Monday, November 06, 2006

More on Google Bombs in the News

NYT runs an article a little more attuned to the Google Bomb phenomenom than their last one a few days ago.  It's amusing to see the paper try to follow Google's approved uses of its name when it says right right at the start that "some Web gurus have suggested [it's] perhaps better called a link bomb, in that it affects most search engines."  Gurus?  Anyway, the article actually does give a good description of the problems associated with Google Bombs while pointing out that people are having trouble handling the  perceived authority of search results:
We also take much at face value. In results released last year, the Nielsen Norman Group, which surveys Internet behavior, found that fewer than 1 percent of searchers avail themselves of the advanced search options available on most search engines.
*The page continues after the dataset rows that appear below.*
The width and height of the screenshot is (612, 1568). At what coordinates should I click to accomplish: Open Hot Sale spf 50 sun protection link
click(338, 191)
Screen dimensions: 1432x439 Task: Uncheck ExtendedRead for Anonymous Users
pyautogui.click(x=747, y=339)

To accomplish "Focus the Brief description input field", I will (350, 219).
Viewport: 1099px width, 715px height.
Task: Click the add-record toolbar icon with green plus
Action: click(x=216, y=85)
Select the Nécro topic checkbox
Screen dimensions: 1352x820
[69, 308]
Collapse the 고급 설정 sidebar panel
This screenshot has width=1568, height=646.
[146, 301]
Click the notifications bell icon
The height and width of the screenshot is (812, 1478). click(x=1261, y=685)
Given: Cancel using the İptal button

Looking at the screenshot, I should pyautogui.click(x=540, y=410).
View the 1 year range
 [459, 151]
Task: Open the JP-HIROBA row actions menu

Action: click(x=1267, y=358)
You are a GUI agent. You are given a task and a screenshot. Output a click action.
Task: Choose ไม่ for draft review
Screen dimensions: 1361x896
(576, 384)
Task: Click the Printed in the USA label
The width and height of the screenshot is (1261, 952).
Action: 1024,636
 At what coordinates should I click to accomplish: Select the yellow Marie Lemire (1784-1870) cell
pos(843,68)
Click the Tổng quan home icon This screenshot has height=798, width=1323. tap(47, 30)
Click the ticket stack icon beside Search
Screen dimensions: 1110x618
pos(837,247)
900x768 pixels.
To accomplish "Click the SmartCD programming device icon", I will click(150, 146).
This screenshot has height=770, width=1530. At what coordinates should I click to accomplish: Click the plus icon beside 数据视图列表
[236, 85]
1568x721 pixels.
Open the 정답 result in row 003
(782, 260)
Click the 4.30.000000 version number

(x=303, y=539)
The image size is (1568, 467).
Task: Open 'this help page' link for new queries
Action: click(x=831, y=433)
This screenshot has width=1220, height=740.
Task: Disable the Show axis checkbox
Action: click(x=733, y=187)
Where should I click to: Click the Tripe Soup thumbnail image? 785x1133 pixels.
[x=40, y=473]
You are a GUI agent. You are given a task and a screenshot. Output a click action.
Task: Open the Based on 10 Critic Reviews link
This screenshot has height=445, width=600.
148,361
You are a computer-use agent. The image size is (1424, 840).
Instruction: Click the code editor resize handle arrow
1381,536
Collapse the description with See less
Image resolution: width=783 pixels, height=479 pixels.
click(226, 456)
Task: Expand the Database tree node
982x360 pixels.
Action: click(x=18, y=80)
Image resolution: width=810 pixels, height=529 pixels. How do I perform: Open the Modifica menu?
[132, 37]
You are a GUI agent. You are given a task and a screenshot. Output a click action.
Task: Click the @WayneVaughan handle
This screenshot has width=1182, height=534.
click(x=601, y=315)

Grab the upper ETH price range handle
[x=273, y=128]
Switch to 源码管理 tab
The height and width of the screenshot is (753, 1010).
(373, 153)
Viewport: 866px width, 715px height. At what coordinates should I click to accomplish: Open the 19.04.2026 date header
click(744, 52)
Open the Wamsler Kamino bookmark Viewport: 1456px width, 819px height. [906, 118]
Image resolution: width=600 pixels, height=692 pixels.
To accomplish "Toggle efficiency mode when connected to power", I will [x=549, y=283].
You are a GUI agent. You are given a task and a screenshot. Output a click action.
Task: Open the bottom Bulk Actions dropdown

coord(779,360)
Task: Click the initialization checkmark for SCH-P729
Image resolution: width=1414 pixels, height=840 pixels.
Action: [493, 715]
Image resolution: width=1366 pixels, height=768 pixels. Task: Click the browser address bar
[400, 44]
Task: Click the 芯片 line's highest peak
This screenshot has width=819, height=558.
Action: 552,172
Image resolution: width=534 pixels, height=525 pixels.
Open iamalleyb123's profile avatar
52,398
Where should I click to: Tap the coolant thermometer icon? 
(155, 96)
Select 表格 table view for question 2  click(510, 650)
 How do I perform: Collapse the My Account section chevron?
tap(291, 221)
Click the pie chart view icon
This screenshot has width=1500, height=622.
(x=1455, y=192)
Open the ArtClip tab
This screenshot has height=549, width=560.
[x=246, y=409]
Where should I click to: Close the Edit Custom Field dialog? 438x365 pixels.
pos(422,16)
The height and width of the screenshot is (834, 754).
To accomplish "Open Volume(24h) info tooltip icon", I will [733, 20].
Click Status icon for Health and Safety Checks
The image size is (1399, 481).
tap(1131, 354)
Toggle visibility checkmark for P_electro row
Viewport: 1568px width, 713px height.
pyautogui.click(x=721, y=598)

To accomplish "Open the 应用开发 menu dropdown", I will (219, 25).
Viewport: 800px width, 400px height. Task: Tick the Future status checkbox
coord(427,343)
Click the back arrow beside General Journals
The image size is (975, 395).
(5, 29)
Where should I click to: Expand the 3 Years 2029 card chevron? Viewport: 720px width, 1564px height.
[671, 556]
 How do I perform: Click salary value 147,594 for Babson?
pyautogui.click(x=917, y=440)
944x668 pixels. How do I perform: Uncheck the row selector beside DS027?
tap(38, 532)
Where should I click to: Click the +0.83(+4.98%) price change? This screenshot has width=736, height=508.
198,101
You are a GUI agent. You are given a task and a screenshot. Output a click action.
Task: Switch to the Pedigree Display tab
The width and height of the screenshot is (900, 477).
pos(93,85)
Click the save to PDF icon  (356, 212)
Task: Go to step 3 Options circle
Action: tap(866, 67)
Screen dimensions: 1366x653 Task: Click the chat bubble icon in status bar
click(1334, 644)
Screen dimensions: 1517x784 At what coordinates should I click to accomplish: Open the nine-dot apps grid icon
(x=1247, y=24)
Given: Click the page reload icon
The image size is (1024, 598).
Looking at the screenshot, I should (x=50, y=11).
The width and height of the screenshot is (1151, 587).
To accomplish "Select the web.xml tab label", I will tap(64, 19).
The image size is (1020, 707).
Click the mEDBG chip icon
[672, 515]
And the Pew Internet and American Life Project found last year that while most consumers can distinguish between regular programming and infomercials on TV, and between regular content and advertorials in print publications, only 38 percent of searchers were aware of a distinction between paid and unpaid results among search returns.
The article also sends readers off to MyDD.com to view its very public campaign to Google Bomb Republicans running in this election.  By the way, when did the NYT start providing real links to other sites?  This is great.

Lastly, the article links to an article from First Monday by Clifford Tatum, which breaks down the makeup of the sites that comprise a Google Bomb and uses the language of Alberto Melucci, social movements and collective action scholar, to describe them as social movements and online protests, such as the "media mind bombs" of Greenpeace's Bob Hunter.